Пусть ярость благородная

Вскипает, как волна,

Идет война народная,

Священная война!..

Как я завидовал им, тем, что были в строю! Как мне хотелось оказаться между ними, чтобы так же бить каблуками в булыжную мостовую и сжимать рукой приклад винтовки, намертво приросшей к плечу... И не на учения идти, а прямиком — на запад, на запад, на запад!..

Но я учился в четвертом классе, мне было десять лет...

В сентябре мы получили письмо от отца, он писал:

Дорогие мои!

Получил от вас второе письмо из Астрахани, которое обозначено вами как четвертое. Остальные, видимо, получу позже. От Сарры было письмо при выезде из Саратова. Теперь я более или менее в курсе вашей жизни, если только пишете правдиво. Я рад, что у вас хорошо с хлебом и не так уж плохо с остальным. Как Сарра нашла Юрика, а вы ее? Пусть Сарра до установления зимней погоды не работает, может быть, хватит денег. Саррины письма полны ласки и любви ко мне, поняла, чертенок маленький, какой для тебя я герой.

У меня особых новостей нет. Жив и здоров. Самочувствие прекрасное. Если находит иногда хандра, то от всякого рода новостей «унутреннего» и внешнего порядка. Быстро все проходит и жизнь вновь кажется прекрасной штукой. Будем все жить, после победы над фашизмом наша семья будет еще крепче, спаянная переживаниями друг за друга, что приходятся на нашу долю. Для бодрости читаю Маяковского в сопровождении отнюдь не рояля. Привыкать надо в жизни ко всему.

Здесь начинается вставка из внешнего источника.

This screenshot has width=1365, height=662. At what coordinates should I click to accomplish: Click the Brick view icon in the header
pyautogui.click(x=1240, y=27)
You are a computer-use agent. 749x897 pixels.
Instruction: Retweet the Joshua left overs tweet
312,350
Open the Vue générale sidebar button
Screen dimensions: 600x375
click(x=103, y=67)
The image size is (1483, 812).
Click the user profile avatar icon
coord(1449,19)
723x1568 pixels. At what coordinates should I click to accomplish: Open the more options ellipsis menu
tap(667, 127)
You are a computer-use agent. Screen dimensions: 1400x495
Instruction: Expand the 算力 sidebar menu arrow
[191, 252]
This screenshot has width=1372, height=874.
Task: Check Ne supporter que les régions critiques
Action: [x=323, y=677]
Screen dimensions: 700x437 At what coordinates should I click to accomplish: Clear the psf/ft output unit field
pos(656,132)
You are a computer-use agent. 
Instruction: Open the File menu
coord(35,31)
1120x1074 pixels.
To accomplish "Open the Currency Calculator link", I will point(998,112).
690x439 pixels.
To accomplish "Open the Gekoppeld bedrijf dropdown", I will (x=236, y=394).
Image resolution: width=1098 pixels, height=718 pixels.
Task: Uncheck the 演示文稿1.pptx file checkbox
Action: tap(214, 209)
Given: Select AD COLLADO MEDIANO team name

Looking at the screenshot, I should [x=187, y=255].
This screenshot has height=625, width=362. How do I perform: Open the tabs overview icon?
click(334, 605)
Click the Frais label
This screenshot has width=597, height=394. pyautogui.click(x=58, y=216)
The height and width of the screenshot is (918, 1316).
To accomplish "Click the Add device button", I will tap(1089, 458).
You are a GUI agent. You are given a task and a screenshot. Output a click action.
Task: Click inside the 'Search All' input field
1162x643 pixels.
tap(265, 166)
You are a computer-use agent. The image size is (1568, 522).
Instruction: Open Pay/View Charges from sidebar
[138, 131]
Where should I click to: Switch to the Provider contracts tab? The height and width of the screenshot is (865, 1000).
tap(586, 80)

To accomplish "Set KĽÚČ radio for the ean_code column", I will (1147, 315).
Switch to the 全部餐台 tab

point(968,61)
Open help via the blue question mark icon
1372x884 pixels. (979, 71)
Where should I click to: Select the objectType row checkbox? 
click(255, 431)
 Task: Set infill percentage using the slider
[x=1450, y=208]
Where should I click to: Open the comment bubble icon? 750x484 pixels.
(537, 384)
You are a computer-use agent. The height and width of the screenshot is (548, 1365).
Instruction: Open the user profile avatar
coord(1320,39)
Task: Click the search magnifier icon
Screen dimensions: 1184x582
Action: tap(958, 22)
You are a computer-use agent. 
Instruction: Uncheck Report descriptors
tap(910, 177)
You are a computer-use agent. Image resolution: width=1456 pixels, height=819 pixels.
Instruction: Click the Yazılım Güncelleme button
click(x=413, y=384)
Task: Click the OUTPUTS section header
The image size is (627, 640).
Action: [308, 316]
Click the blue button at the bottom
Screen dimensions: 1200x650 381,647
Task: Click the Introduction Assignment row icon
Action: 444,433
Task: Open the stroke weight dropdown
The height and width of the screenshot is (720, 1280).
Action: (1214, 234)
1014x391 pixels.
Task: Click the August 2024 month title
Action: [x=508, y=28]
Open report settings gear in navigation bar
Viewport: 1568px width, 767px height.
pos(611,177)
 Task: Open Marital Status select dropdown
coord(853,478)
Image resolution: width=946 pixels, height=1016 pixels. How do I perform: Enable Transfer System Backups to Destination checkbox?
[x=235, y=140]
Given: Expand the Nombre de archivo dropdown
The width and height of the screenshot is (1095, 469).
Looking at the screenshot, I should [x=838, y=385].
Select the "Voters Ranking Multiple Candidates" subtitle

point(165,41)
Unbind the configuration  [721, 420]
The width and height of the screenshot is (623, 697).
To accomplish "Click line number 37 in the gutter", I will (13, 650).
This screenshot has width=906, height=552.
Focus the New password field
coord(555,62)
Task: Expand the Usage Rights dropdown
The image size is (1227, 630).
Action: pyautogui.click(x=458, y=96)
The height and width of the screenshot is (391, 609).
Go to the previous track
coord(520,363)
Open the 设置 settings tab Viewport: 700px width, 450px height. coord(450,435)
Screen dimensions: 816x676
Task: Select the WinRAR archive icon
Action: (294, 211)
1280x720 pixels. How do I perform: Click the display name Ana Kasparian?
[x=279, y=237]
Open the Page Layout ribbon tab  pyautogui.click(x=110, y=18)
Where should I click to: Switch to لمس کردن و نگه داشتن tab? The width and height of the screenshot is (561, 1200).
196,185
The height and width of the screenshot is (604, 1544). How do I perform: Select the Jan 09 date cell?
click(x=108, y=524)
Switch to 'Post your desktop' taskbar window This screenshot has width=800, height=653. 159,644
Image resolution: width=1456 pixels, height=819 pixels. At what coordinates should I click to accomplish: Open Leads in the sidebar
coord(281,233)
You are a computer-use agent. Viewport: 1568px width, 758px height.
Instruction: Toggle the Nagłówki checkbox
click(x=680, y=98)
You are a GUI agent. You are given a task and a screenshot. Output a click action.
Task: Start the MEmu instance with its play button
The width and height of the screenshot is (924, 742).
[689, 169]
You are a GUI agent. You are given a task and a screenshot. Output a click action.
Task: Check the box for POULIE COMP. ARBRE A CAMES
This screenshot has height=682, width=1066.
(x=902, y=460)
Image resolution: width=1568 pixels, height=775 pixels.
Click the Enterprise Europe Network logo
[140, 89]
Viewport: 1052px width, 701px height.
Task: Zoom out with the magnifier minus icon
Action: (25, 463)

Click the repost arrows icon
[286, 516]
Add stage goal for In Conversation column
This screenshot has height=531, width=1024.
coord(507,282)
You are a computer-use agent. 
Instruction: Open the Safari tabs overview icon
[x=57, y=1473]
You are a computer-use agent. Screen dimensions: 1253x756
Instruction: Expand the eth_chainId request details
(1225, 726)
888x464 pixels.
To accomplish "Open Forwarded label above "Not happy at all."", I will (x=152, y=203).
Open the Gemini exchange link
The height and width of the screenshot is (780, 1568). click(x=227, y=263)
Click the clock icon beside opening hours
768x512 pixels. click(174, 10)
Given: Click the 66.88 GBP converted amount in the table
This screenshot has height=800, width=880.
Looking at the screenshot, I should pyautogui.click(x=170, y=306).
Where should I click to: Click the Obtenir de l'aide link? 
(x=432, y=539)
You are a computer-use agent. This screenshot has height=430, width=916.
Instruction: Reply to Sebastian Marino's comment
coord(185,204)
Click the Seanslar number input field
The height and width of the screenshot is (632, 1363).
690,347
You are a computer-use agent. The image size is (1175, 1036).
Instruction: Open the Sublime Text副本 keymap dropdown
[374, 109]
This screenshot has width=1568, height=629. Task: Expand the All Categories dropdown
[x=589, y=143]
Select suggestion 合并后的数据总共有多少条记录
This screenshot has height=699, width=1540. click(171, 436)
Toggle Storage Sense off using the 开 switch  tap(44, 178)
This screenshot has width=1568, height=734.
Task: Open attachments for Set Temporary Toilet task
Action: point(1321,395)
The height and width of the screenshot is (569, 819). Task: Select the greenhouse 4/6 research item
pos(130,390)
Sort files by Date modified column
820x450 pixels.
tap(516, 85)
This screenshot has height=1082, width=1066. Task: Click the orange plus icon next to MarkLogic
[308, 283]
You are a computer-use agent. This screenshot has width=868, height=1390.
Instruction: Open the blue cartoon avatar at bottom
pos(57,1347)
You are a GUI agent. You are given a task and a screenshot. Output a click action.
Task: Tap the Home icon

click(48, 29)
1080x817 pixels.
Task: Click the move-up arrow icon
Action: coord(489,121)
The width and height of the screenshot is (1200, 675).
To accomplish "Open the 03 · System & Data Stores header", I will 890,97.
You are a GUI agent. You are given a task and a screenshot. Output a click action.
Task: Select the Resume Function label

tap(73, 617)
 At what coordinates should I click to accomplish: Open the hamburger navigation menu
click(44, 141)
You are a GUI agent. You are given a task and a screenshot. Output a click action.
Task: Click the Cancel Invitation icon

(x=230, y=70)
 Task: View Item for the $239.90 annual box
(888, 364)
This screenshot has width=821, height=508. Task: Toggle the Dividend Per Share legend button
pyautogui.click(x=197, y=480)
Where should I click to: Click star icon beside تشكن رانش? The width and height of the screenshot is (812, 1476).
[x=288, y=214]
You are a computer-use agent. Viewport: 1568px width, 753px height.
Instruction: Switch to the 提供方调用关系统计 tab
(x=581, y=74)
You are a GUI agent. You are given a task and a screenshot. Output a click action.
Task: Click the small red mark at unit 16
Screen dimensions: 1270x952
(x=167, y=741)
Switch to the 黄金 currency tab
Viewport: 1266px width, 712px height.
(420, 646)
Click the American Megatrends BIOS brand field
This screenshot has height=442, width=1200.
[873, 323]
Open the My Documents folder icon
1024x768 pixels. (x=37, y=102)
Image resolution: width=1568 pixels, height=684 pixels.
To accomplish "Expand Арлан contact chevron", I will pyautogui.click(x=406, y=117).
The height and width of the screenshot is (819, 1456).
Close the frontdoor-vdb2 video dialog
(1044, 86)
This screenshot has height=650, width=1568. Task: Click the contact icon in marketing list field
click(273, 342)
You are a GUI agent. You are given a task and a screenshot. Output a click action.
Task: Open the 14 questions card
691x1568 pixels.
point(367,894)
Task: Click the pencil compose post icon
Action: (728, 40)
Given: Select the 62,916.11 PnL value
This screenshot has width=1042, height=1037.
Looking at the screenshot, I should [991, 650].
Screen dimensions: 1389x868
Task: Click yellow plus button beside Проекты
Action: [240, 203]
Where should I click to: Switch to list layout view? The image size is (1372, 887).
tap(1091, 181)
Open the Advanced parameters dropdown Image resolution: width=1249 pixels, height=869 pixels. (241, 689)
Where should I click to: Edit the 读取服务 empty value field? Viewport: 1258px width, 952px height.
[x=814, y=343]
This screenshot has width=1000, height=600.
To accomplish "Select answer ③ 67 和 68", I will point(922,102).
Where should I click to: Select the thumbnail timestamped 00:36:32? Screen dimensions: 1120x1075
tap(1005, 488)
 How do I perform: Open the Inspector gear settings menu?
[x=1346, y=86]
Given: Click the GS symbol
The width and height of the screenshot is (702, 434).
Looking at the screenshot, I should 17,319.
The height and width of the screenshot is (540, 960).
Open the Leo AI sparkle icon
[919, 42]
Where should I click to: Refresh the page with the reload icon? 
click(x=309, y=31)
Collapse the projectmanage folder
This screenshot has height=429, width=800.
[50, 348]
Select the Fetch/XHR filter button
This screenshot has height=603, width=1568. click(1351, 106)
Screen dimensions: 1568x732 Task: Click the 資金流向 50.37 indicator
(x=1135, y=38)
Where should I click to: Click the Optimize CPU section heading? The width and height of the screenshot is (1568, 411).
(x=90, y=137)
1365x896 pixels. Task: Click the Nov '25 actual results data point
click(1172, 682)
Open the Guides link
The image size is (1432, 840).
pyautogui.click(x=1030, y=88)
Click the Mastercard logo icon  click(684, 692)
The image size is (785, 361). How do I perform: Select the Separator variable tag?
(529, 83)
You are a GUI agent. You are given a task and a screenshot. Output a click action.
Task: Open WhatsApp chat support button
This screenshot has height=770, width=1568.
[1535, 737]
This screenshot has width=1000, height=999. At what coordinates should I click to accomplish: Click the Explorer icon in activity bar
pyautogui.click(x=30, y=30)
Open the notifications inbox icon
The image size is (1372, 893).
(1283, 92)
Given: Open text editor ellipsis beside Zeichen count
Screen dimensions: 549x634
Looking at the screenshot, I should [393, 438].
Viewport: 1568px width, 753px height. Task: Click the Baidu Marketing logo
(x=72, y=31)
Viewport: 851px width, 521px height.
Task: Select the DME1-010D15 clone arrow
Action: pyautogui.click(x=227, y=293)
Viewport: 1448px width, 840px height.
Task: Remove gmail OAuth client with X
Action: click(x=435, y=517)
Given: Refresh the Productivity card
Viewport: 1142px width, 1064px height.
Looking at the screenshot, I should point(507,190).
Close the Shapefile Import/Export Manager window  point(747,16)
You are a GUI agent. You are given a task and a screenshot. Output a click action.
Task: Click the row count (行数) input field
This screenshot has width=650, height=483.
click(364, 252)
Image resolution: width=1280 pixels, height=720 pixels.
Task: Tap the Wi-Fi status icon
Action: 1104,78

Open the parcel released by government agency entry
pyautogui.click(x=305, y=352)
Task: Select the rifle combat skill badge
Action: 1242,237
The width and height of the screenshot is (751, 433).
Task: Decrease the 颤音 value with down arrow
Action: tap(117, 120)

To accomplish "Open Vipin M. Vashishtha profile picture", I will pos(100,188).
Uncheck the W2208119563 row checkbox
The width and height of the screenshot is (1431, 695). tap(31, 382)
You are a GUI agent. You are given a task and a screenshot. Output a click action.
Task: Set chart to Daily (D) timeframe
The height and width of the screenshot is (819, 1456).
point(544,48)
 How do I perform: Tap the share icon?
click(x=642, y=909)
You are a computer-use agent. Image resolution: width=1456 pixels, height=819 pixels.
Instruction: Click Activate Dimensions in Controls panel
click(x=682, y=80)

Очень хочется знать о школе и окружении Юрика. Как хочется его видеть и говорить с ним! Не меньше скучаю о Сарре, моей преданной и все еще влюбленной жене. Скучаю о Рахиле Абрамовне и Александре Семеновиче, моих вторых родителях, любимых мною горячо. Ухаживайте друг за другом, берегите друг друга. Видите, как каждый из нас нужен каждому. Приехала ли Хая Соломоновна, где устроилась жить и работать? Отошла ли Сарра после дороги, как самочувствие? Ты, Сарра, следи за собой не только в смысле здоровья, а и внешности. Причесывайся, одевайся, бывай в кино и театре и не нагоняй меланхолию. Предстоят большие радости в будущем. Всем вам больших сил, здоровья и радости желаю. Крепко целую.